▶ _WHAT YOU SHOULD DO_: Scan the listing below for the string "badge" and copy each line where it turns up.
DATA FOR THE TASK Start Marker
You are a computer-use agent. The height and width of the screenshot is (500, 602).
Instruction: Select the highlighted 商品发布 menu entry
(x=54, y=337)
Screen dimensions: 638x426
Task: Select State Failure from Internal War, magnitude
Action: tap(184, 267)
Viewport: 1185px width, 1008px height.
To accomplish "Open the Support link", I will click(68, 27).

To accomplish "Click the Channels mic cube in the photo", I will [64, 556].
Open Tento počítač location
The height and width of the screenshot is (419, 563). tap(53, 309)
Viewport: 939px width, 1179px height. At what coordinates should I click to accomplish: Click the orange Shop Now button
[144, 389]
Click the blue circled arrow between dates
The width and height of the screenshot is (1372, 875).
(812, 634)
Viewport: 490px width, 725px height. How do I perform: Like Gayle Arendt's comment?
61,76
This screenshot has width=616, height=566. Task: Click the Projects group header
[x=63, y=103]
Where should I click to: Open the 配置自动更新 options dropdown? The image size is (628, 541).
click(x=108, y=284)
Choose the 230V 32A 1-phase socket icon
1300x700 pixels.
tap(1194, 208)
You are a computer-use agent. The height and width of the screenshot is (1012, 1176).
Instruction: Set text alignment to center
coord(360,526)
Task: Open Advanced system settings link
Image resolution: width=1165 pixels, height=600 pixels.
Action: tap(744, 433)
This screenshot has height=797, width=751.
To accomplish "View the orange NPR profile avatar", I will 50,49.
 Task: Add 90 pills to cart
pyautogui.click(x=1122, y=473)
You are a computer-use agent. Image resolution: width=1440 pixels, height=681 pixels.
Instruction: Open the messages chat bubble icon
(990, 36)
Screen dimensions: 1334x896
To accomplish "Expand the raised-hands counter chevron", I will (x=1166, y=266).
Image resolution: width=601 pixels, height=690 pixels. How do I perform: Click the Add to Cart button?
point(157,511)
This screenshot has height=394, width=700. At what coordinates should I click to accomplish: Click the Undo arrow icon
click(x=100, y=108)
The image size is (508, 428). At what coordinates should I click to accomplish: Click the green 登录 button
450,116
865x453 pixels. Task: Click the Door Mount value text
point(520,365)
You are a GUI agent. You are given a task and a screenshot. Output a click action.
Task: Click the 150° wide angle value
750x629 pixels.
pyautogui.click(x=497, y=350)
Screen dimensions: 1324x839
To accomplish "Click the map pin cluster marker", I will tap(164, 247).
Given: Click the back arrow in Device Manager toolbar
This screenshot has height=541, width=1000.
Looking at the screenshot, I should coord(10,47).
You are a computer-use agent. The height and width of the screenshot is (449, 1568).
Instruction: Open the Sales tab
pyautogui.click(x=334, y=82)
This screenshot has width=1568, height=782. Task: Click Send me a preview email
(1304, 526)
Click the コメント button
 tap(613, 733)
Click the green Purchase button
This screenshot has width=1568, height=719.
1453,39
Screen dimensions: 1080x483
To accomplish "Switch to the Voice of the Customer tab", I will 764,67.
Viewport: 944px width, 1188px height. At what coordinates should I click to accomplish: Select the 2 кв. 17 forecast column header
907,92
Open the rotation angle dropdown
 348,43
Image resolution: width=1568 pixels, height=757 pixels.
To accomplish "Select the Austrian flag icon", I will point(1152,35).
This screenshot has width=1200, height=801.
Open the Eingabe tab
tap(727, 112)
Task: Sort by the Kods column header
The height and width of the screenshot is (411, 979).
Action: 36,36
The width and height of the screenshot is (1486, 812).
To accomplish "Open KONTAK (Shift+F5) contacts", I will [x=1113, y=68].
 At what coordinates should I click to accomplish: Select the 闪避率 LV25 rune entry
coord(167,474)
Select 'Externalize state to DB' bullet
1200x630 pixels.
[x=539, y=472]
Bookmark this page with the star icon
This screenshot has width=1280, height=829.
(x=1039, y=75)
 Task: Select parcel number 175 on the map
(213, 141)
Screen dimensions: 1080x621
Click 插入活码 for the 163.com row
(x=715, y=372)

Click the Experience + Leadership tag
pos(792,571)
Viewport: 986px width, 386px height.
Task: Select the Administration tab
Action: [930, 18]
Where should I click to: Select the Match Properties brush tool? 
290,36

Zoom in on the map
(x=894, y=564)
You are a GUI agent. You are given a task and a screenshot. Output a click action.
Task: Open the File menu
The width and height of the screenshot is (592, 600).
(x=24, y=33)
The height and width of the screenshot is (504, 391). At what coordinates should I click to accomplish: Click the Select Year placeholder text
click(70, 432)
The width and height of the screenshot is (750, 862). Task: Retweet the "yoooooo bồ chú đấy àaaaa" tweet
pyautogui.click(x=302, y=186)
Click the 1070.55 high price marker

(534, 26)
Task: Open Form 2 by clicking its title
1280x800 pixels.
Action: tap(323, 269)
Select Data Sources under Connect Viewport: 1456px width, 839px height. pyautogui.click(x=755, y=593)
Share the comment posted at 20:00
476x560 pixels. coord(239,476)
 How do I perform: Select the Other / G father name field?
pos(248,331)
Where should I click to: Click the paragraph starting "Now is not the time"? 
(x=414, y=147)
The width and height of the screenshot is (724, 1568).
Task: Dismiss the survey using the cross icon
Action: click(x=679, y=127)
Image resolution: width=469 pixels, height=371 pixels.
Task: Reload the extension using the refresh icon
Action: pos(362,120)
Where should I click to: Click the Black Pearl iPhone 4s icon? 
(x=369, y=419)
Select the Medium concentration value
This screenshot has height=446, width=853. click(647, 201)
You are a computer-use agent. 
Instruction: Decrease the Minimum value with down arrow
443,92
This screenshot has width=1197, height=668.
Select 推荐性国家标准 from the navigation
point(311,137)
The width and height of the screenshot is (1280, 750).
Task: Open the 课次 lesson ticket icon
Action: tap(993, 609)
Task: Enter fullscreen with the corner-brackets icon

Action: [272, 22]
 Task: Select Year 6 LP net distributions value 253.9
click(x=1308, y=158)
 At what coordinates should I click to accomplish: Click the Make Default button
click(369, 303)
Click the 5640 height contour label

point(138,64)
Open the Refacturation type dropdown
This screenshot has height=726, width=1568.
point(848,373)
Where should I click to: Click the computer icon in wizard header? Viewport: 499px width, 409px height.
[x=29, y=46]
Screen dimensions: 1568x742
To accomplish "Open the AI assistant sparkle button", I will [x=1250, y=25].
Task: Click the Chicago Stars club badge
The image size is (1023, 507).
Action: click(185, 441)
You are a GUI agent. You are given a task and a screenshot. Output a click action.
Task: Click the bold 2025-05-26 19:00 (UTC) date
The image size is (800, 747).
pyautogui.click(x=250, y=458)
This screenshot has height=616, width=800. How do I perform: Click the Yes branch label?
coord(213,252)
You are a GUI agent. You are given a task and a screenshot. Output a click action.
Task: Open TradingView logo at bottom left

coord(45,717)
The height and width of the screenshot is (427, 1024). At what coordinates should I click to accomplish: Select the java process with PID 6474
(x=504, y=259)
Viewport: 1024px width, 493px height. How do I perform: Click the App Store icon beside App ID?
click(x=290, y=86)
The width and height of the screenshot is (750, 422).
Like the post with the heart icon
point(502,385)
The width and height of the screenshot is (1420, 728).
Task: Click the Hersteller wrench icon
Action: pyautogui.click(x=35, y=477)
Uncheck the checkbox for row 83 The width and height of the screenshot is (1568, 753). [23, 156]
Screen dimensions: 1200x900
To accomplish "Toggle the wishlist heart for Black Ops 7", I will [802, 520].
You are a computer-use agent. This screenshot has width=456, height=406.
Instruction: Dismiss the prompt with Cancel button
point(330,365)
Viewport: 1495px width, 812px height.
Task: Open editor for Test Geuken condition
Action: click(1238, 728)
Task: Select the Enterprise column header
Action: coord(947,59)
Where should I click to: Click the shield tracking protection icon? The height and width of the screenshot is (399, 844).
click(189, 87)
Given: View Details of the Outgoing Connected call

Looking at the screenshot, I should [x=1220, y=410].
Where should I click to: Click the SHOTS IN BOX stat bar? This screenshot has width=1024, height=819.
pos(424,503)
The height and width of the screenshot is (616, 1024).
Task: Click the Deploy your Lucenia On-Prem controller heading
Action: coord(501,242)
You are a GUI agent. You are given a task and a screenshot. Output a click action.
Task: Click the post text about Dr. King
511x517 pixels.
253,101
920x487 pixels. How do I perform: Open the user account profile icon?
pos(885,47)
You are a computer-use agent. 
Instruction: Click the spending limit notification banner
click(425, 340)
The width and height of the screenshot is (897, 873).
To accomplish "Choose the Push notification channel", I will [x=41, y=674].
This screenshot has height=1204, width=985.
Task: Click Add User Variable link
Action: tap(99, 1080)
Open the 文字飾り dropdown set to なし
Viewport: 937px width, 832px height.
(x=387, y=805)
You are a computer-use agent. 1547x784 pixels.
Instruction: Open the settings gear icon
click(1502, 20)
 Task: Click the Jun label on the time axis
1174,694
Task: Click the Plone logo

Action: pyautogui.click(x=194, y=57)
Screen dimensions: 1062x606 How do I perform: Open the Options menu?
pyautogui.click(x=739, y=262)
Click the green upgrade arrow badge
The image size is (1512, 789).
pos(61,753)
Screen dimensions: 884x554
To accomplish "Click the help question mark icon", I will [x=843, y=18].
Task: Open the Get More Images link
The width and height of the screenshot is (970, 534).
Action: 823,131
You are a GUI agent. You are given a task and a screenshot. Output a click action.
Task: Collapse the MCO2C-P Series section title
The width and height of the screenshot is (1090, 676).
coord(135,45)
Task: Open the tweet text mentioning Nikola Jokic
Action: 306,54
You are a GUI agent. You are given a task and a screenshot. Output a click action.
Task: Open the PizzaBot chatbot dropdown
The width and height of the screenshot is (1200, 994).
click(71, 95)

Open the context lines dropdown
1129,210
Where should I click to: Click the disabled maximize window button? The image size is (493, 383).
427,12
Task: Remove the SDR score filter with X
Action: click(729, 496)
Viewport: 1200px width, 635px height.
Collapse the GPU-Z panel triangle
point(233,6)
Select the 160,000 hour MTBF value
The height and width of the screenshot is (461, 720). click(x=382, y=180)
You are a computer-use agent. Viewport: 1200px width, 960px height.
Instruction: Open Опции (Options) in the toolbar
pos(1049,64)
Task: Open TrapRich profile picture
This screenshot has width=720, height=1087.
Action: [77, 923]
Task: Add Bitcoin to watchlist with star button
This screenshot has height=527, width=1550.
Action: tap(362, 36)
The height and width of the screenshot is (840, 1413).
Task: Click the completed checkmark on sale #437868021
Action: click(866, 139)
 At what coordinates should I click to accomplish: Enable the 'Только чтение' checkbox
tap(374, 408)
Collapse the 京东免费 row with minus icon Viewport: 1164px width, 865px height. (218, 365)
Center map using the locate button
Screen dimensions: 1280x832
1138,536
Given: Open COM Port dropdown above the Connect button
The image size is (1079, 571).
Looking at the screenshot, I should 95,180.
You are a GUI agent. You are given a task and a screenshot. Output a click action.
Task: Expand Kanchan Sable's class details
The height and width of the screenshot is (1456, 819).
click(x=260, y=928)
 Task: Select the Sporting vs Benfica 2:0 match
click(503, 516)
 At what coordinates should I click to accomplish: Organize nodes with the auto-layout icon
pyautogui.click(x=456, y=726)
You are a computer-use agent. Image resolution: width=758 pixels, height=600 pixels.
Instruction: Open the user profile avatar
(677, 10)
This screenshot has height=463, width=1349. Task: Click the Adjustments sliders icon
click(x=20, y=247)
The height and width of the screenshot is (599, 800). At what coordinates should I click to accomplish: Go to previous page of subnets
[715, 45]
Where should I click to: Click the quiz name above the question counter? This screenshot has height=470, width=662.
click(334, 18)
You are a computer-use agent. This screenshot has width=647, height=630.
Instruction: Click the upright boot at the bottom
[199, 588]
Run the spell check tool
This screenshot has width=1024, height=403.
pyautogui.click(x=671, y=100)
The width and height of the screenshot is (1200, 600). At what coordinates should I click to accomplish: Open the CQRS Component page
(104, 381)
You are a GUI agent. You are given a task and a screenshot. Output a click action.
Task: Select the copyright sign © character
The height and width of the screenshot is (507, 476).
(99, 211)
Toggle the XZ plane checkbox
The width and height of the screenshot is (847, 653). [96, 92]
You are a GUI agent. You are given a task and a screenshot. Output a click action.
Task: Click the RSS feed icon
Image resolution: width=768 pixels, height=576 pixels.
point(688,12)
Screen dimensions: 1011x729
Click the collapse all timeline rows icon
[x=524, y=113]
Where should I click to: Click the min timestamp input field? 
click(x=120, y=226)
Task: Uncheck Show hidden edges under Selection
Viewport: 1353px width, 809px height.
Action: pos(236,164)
DATA FOR THE TASK End Marker
▶ _RESULT_:
Task: Click the Chicago Stars club badge
Click the green upgrade arrow badge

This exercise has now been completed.